The anatomy of a plant tour is filled with small and large details, but they all begin in the same place. Every November, the MAPP organization begins planning for the upcoming year with a particular focus on the plant tours. The process begins with three key questions:

  • How do we provide value to Members?
  • As a national organization, are there geographical areas with which we want to connect?
  • Which companies have or are implementing unique processes that are positively impacting culture, operations, sales and marketing, customer relations, etc.?
The answers to these questions have led the MAPP organization to host plant tours all over the United States. At times, the hardest component in planning a plant tour is convincing executives that they have a unique approach to some component of their operation. Companies often conduct business in a certain way simply because it is “how they’ve always done it,” without realizing they are doing something special. However, after some discussion, most companies gain an understanding that their unique approach can benefit the entire MAPP membership. This “ah-ha” moment has been one of the more impactful moments for the hosting company, providing a profound sense of pride and achievement.

Once the plant and theme is determined, then the real work begins to coordinate marketing, hotels, presenters, packets for attendees, food and many other details. Although these aspects are key to the success of the event, the true benefit comes when members engage in the red card/green card exchange. This interaction is the heart of the MAPP plant tours. After hearing presentations from the host company and walking through the plant, attendees gather together to share what they saw and learned. This is facilitated through red and green index cards, upon which members are encouraged to jot down their observations. Green cards equal concepts, processes and ideas that the attendee sees as positive. Red cards equal those concepts, processes and ideas that may be hindering the company’s effectiveness. Through this process, attendees are able to positively reinforce the things the host company does well, while making suggestions as to areas that may need to be evaluated.

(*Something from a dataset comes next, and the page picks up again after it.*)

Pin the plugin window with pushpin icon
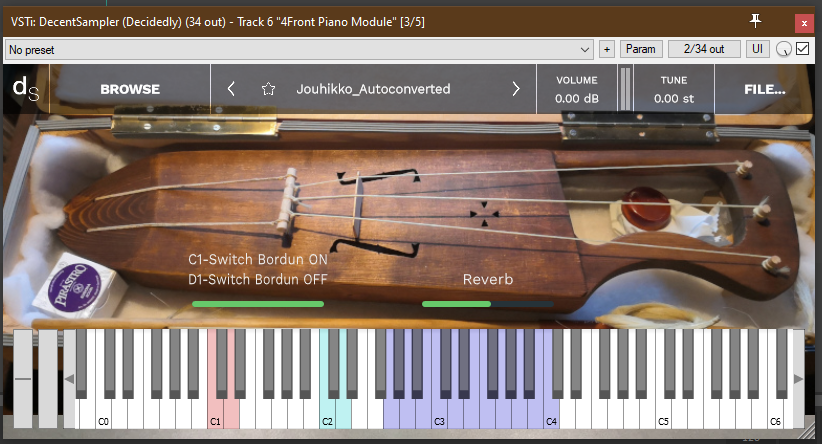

Time and time again, the MAPP office hears how host companies have listened to the feedback and then made changes to their operations to increase the strength of the company. At the same time, MAPP’s plant tours provide real-life, practical and hands-on experiences so that each attendee walks away with at least 2-3 ideas they can implement at their own plant. The quest for excellence is a continuous journey and companies who stand out from the pack are constantly seeking to improve.